Paris Europlace relance le groupe Cassiopée sur l’obligataire
Tel le phénix, le groupe Cassiopée renaît de ses cendres. Paris Europlace a réuni la semaine dernière les acteurs du marché obligataire parisien pour relancer les plates-formes d’échange de dette sur le marché secondaire. Constitué en avril 2010, ce comité avait été dissous après la validation de trois projets. Mais depuis, la seule plate-forme active, BondMatch d’Euronext, ne décolle pas.
«Notre volonté est aujourd’hui d’accélérer le mouvement de bascule sur ces plates-formes électroniques et de mieux communiquer autour de ce sujet», explique à L’Agefi Vincent Cornet, le patron de la gestion de La Banque Postale AM, qui dirigera les nouveaux travaux du comité. «Il s’agit de capitaliser sur les outils existants et de les rendre plus visibles, lisibles et utilisables», précise ce dirigeant qui se félicite de la présence à cette réunion de sociétés de gestion, de banques, de courtiers, d’investisseurs et d’autorités de tutelle. «La présence d’une grande banque comme BNP Paribas est un signal fort quant à leur engagement», souligne un observateur présent à la réunion. Le comité sera rebaptisé, une façon de faire oublier le demi-échec de cette première phase de mise en œuvre.
Les gérants ont un rôle charnière à jouer dans la montée en puissance des plates-formes. «Nous devons faire en sorte qu’il y ait plus d’ordres passés par cet intermédiaire», souligne Vincent Cornet. De grosses sociétés de gestion devraient ainsi s’engager dans les prochaines semaines à passer des ordres sur ces plates-formes. Axa IM est déjà active. La Banque Postale AM devrait suivre. Amundi faisait partie des sociétés de gestion présentes à cette première réunion.

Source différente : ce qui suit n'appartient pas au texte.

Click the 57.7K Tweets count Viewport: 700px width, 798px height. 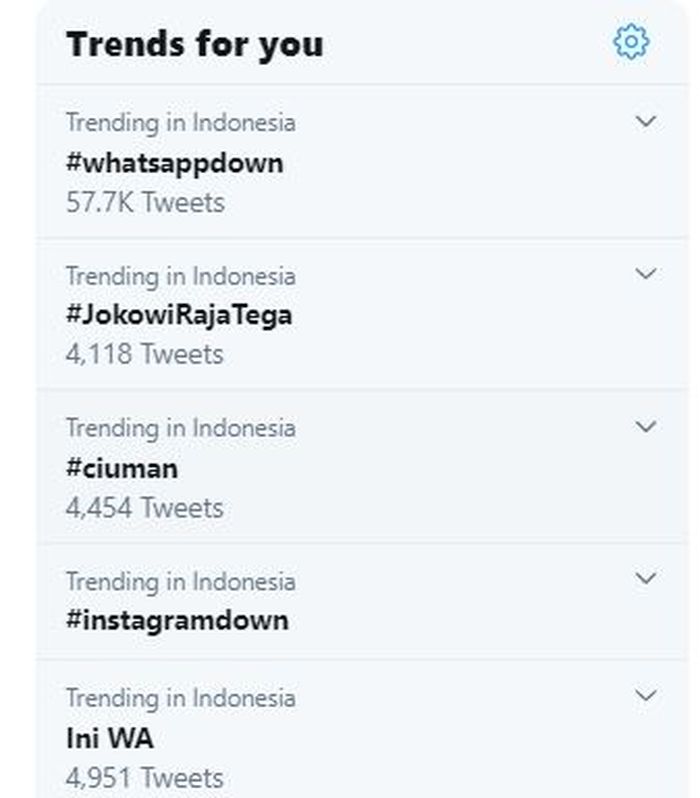145,202
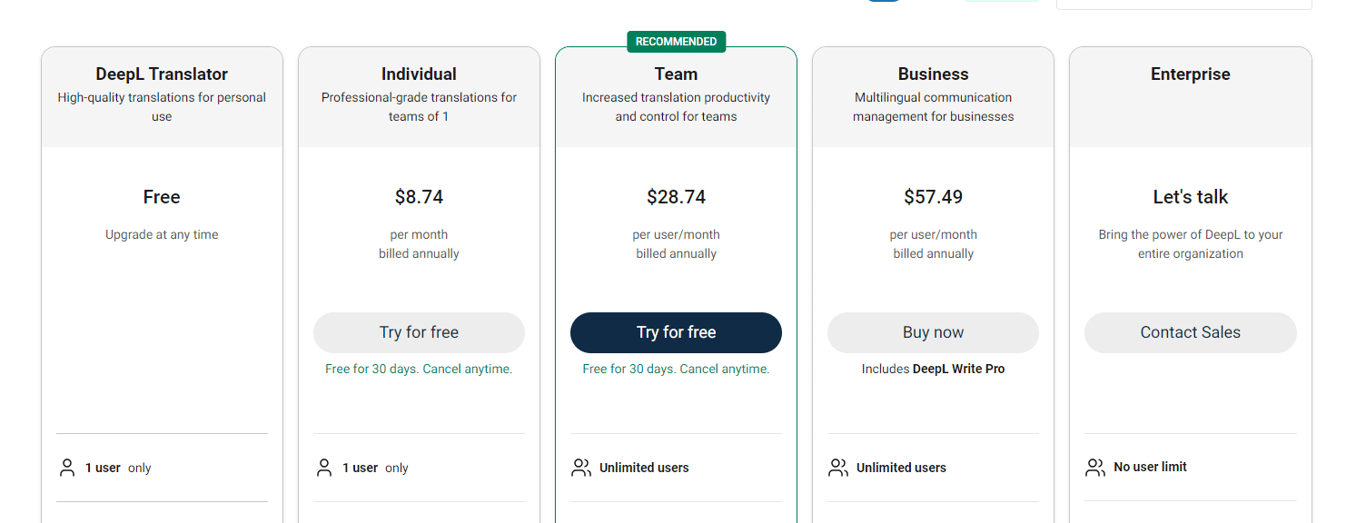The height and width of the screenshot is (523, 1366).
Task: Click the users icon beside No user limit
Action: coord(1095,467)
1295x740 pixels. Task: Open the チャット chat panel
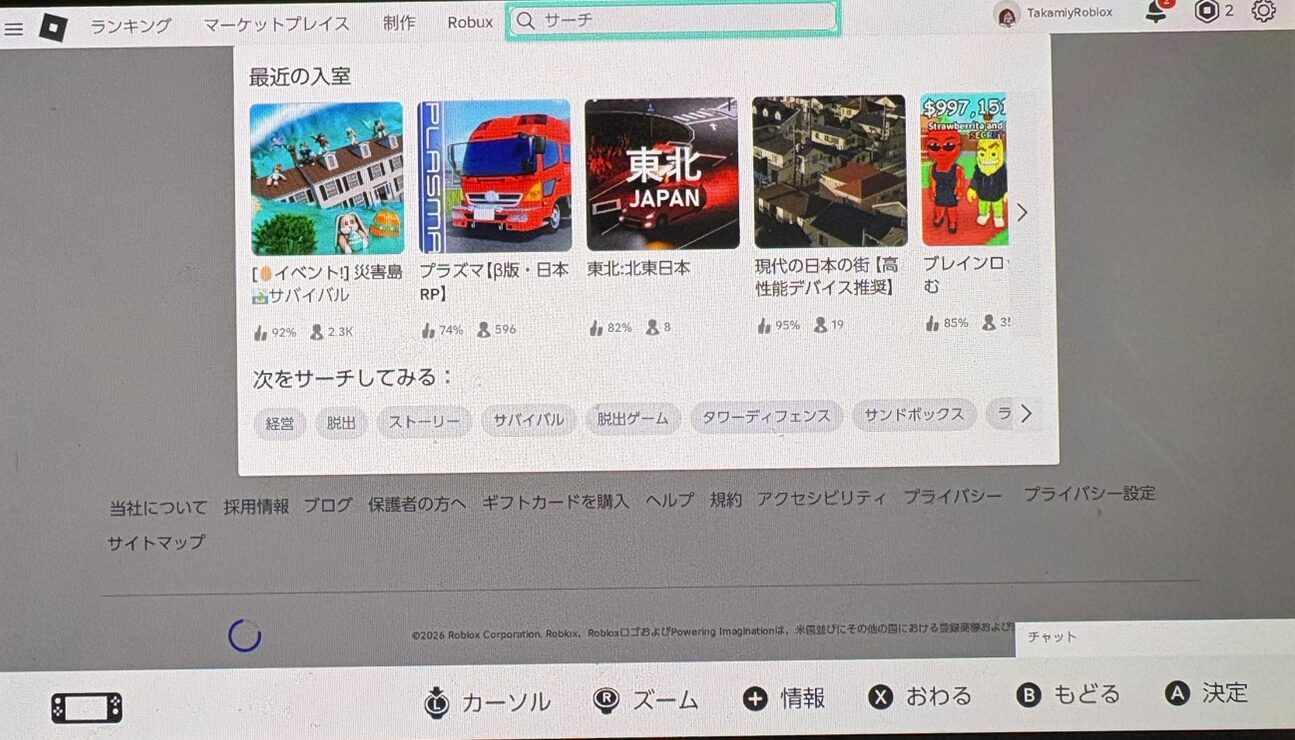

L’outil peut en effet se révéler indispensable dans les phases de tension du marché où la liquidité est un véritable problème. «L’objectif est d’aboutir à des standards clairs et précis en termes de technologie, de liquidité et de tarification sur un nombre de plates-formes limité afin d’aller plus vite dans la phase de déploiement et de convaincre les sociétés de taille intermédiaire, aujourd’hui absentes du système compte tenu des frais inhérents, d’y participer», explique Vincent Cornet.
BondMatch, critiquée par certains pour sa connectivité complexe et coûteuse, est en première ligne. Elle pourrait devoir s’adapter. Vincent Cornet se donne jusqu’à juillet pour que ces plates-formes puissent accueillir la bascule des ordres.